魔王と救世主 - 8-1

 魔王が倒れて、5日。

 たった、5日。

 だが、セナにとっては、永遠のように感じるほど、長く苦しい5日。


 最後に分かれた日以来、夢ですら、大切な人に会うことはなくなった。

 夢に出てくるのは、冷酷で残虐な魔王。

 冷たい瞳で、嗤いながら見下してくる、自分の知らない相手。

 顔は、愛した人と同じなのに。


 何度も殺した。

 次の夢でこそ、『彼』に出会えると信じて。

 まるで、夢で魔王を倒せば、現実の『彼』と出会えるような、そんな錯覚を覚えるほど。

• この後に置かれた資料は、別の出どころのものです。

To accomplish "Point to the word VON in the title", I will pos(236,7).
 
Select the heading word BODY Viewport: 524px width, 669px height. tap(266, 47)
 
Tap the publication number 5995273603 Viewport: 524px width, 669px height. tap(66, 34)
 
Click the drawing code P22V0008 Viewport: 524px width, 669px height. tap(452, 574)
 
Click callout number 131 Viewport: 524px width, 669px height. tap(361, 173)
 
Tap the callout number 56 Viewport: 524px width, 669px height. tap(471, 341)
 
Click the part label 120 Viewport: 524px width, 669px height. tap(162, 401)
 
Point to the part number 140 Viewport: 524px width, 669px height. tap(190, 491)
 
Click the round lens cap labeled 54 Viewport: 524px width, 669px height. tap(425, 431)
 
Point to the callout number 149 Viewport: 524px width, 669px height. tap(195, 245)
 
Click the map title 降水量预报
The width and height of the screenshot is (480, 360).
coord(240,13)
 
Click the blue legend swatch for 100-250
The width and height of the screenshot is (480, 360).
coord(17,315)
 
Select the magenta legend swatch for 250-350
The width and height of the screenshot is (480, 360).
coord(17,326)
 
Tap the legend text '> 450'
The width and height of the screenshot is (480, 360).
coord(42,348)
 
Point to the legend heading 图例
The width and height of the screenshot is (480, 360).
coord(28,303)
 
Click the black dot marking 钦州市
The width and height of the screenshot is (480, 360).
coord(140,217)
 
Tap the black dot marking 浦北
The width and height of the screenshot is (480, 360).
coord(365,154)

 毎日、毎日、白い剣をその厚い胸に突きたてて、流れ出る鮮血を、動かなくなる冷たい体を見下ろし続けた。


 なのに、目覚めると待っているのは孤独な現実。

 たった一人、広いベッドに横たわって。

 頬を濡らす滴で、シーツに染みを作り続ける。


 眩しくなる世界と一緒に入ってくる魔物の報告は、『まだ、目覚めない』。


 一命は取り留めたらしく、容態は安定したらしい。

 けれど、その報告に、セナは安心することはなかった。

 体が無事だからといって、心が無事なわけではない。


 確かめたい。

 その鼓動を、その温もりを。

 確かめたい。

 彼の心が、まだその体に存在しているのか。


 だが、寵愛を受けているとはいえ、捕虜である救世主が、負傷して無防備な魔王に面会できるはずも無く。


 いつになったら、会えるのだろう。

 いつになったら、あの笑顔が見られるのだろう。


 セナを包む悪夢は、未だ晴れる兆しが見えない。


 会いたい。


「……セナドール……」


 今日も訪れる闇夜の中で、彼は、とうとう、その名を呟いた。魔王が倒れてから、一度として口にしなかった名前を。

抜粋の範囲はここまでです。